Hazing and the college athlete
Hazing is a topic that often is not discussed among many people because no one is sure how to talk about the subject. There have been many document cases of hazing both at the high school and college level. There have been some glaring cases of hazing at several marquee college programs throughout the country in the last several years some resulting in the death of freshman athletes and many resulting in lawsuits and suspensions of team-members and athletic programs.
Hazing defined by Webster’s Dictionary means: To irritate, annoy, to punish or harass by forcing to do hard, unnecessary work. To initiate or discipline fellow students by forcing to do ridiculous, humiliating, or painful things.

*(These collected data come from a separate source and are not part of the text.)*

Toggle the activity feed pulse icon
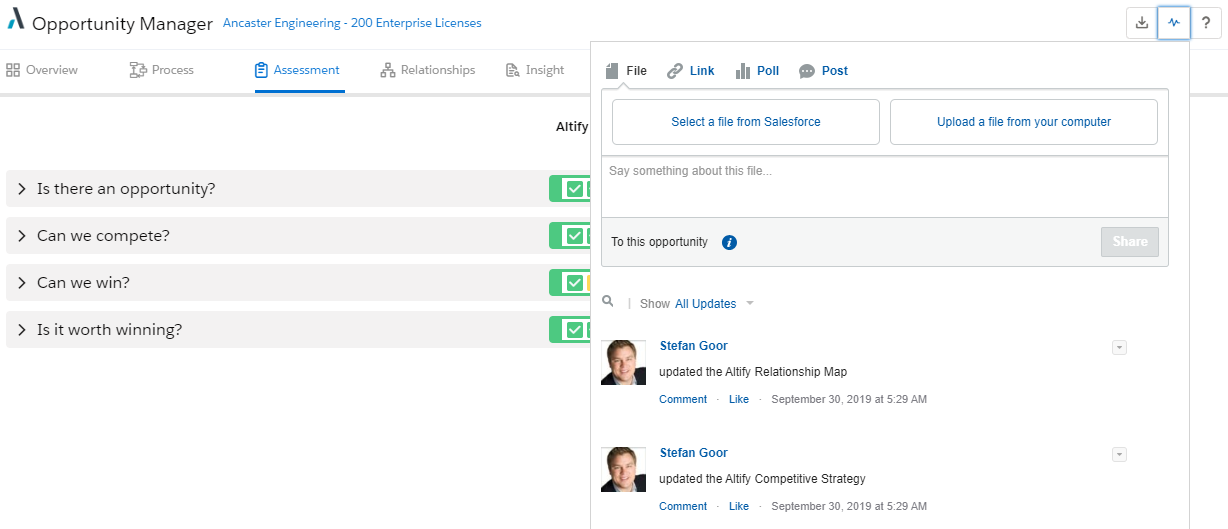1228x529 pixels. 1174,23
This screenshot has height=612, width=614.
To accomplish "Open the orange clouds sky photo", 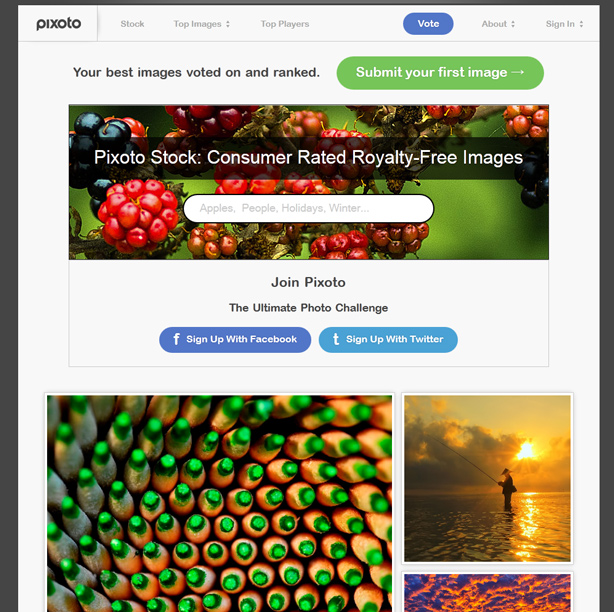I will (x=487, y=593).
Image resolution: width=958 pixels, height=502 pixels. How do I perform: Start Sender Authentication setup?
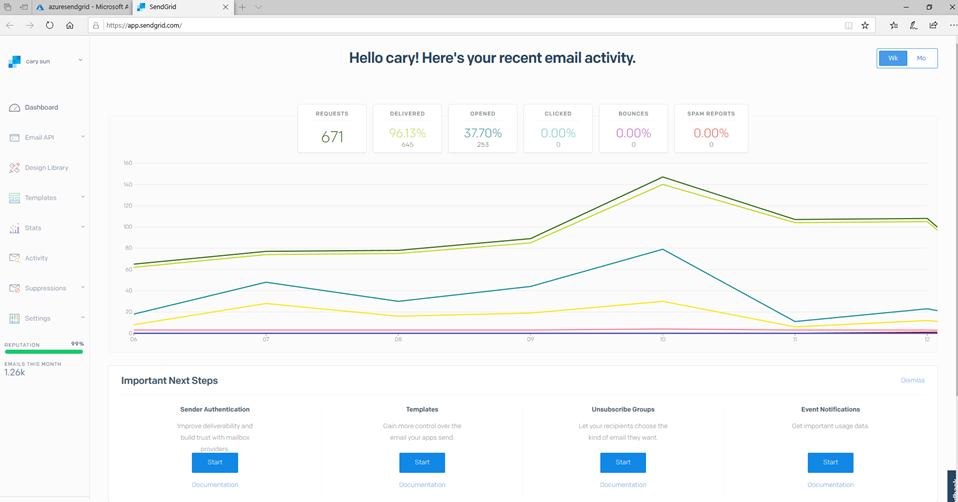pyautogui.click(x=215, y=462)
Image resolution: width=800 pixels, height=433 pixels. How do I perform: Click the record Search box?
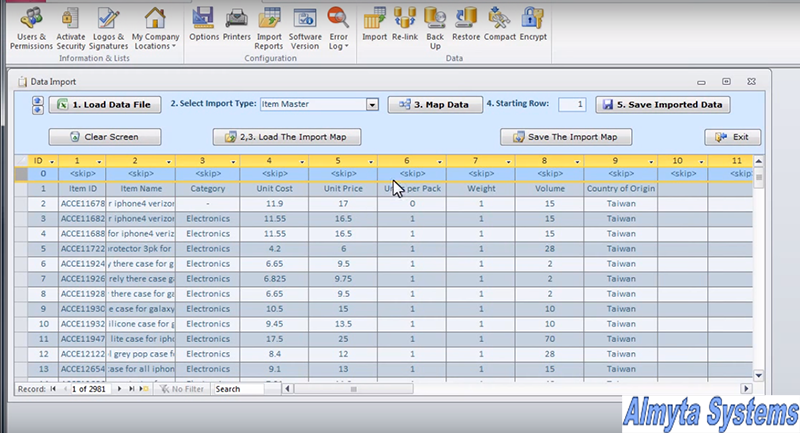[239, 389]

There can be various degrees of hazing such as making players dress up in funny cloths or go on strange scavenger hunts or making them get funny haircuts. The more dangerous forms of hazing involve making student-athletes drink excessive amounts of beer and/or liquor in a series of games or challenges or making student-athletes do lewd things with their bodies or the bodies of others. Some can involve the consumption of strange food or things that were not meant to be food at all (goldfish in some cases)
A recent report by Hank Nuwer of Alfred University (NY) indicates that over 80% of college athletes admitted to being hazed at some point in their initiation process, involving drinking alcohol as well as things involved with nudity and sexual exploitation.

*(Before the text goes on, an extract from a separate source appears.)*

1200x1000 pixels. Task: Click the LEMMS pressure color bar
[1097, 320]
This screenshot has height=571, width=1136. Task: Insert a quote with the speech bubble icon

Hazing isn’t reserved for fraternities or sororities or big Division 1 schools, it happens at every level of college both in the Greek system as well as the athletic system.

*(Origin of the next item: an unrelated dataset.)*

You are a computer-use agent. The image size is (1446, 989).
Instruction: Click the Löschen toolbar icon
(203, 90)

The Massachusetts institute of Technology where one could argue has the smartest college students in the entire country if not the world, made headlines when a freshman fraternity pledge was found dead in his dorm room as a result of alcohol poisoning in September of 1997, a few short weeks after he started school. Like many other hazing incidents, the pledges were asked to consume dangerous amounts of beer and liquor in a short amount of time. The student ultimately lost consciousness, began to vomit, which led to him choke and he ultimately went into a coma and was pronounced dead shortly thereafter. When medical personnel first reached the student that night, his blood alcohol content was .401 or 5 times the legal limit in the state of Massachusetts. The death resulted in the members of the fraternity being charged criminally, and a civil lawsuit against the university, which was later settled. In this case, even the smartest kids in the world were capable of one of the dumbest acts you could see.
Three reasons why hazing still exists.
- The upper-class students organizing the hazing were hazed themselves, so this is their payback (what goes around comes around) and they feel almost like they have the right to do this because “it was done to me”.
- The willingness of underclassmen to participate in these hazing rituals. While no one wants to be made to eat strange food, run around naked or consume large amounts of beer and liquor, the fear and resentment of not participating is sometimes worse and lasts longer than the actual hazing acts themselves, so they accept it and hope it ends soon.
- No one wants to do anything unless someone dies and they (both the participants and the organizers) assume waking up the next day with a hangover or no hair is “OK” and “good fun.”
Everyone reacts different to hazing, some student-athletes participating think its fun, some don’t care and others have traumatic experiences that result in depression, dropping out of school, and sometimes death.